On Wed, Dec 5, 2018 at 10:57 PM, Kimball (US), Conrad <conrad.kimball@boeing.com> wrote:
Is anyone using ScaleIO (from Dell EMC) as a Cinder storage provider? What has been your experience with it, and at what scale?
My employer has multiple customers using our OpenStack based cloud solution with ScaleIO as volume backend. These customers are mostly telco operators running virtual network functions in their cloud, but there are customers using the cloud for other non telco IT purpose too. There are various types and flavors of the ScaleIO deployments at these customers, including low footprint deployment providing nx100 GiB raw capacity with small number of servers, medium capacity ultra HA systems with nx10 servers using multiple protection domains and fault sets, high capacity systems with petabyte range raw capacity, hyperconverged systems running storage and compute services on the same servers.

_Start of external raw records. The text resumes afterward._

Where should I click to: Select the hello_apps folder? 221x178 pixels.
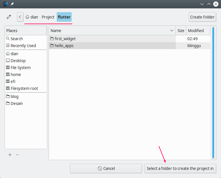click(64, 46)
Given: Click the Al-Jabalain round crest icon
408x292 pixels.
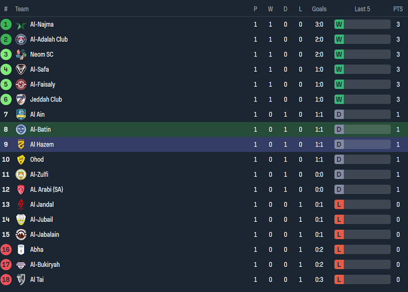Looking at the screenshot, I should coord(21,234).
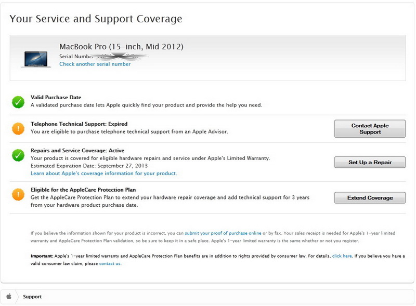Click the Estimated Expiration Date September 27, 2013 text
Viewport: 416px width, 306px height.
[86, 166]
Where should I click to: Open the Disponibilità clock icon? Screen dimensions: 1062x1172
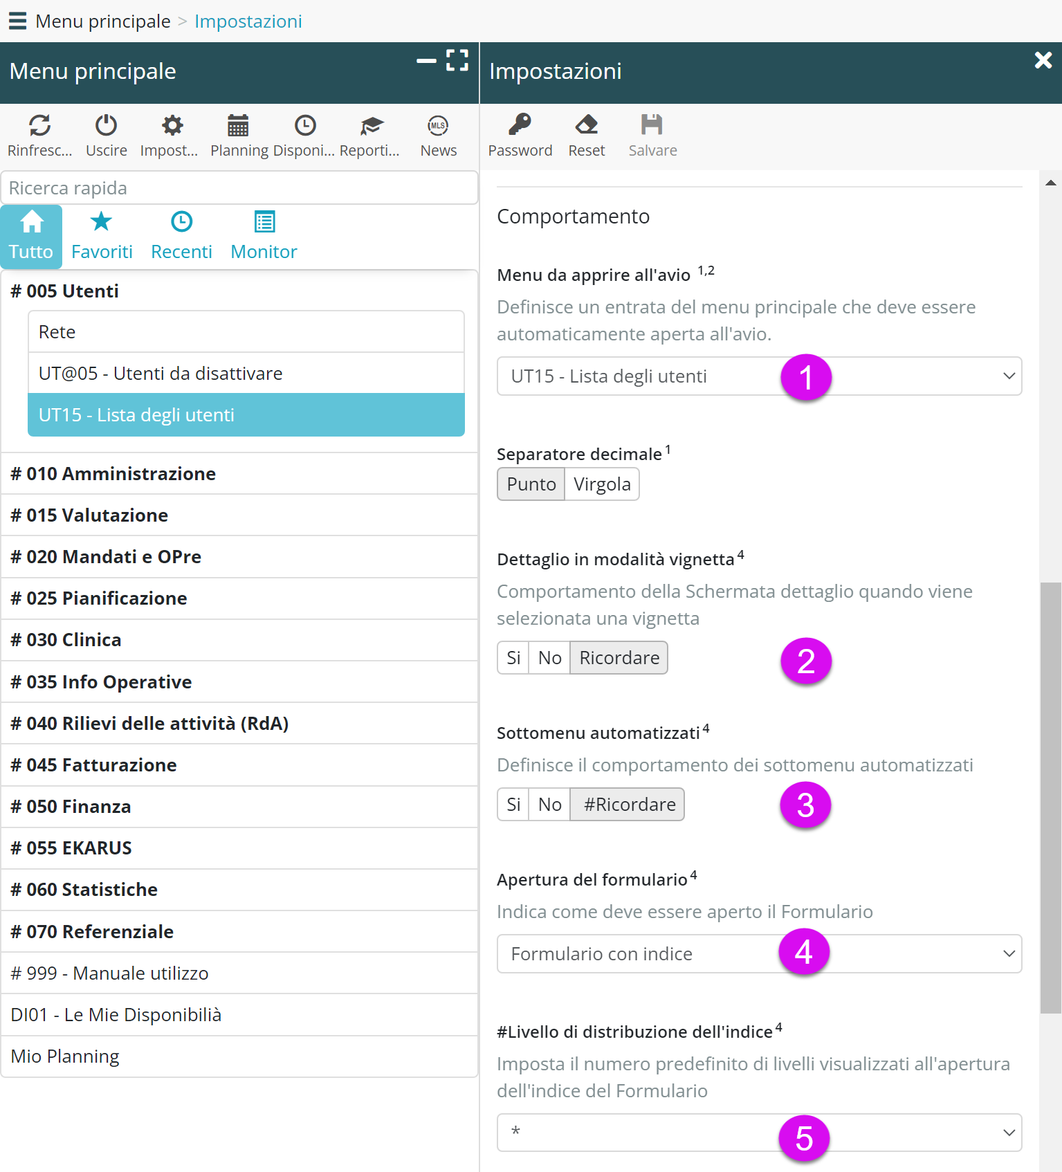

The general feedback from the customers are positive, we did not hear about performance or stability issues. However, one common property of these customers and deployments that none of them handle bare metal instances, therefore, we do not have experience with that. In order to boot bare metal instance from ScaleIO volume, the BIOS should be able to act as ScaleIO client, which will likely never happen. ScaleIO used to have a capability to expose the volumes over standard iSCSI, but this capability has been removed long time ago. As this was a feature in the past, making Dell/EMC to re-introduce it may not be completely impossible if there is high enough interest for that. However, this would vanish the power of the proprietary protocol which let the client to balance the load towards multiple servers. Cheers, gibi
Our enterprise storage team is moving to ScaleIO and wants our OpenStack deployments to use it, so I’m looking for real life experiences to calibrate vendor stories of wonderfulness.
One concern I do have is that it uses a proprietary protocol that in turn requires a proprietary “data client”. For VM hosting this data client can be installed in the compute node host OS, but seems like we wouldn’t be able to boot a bare-metal instance from a ScaleIO-backed Cinder volume.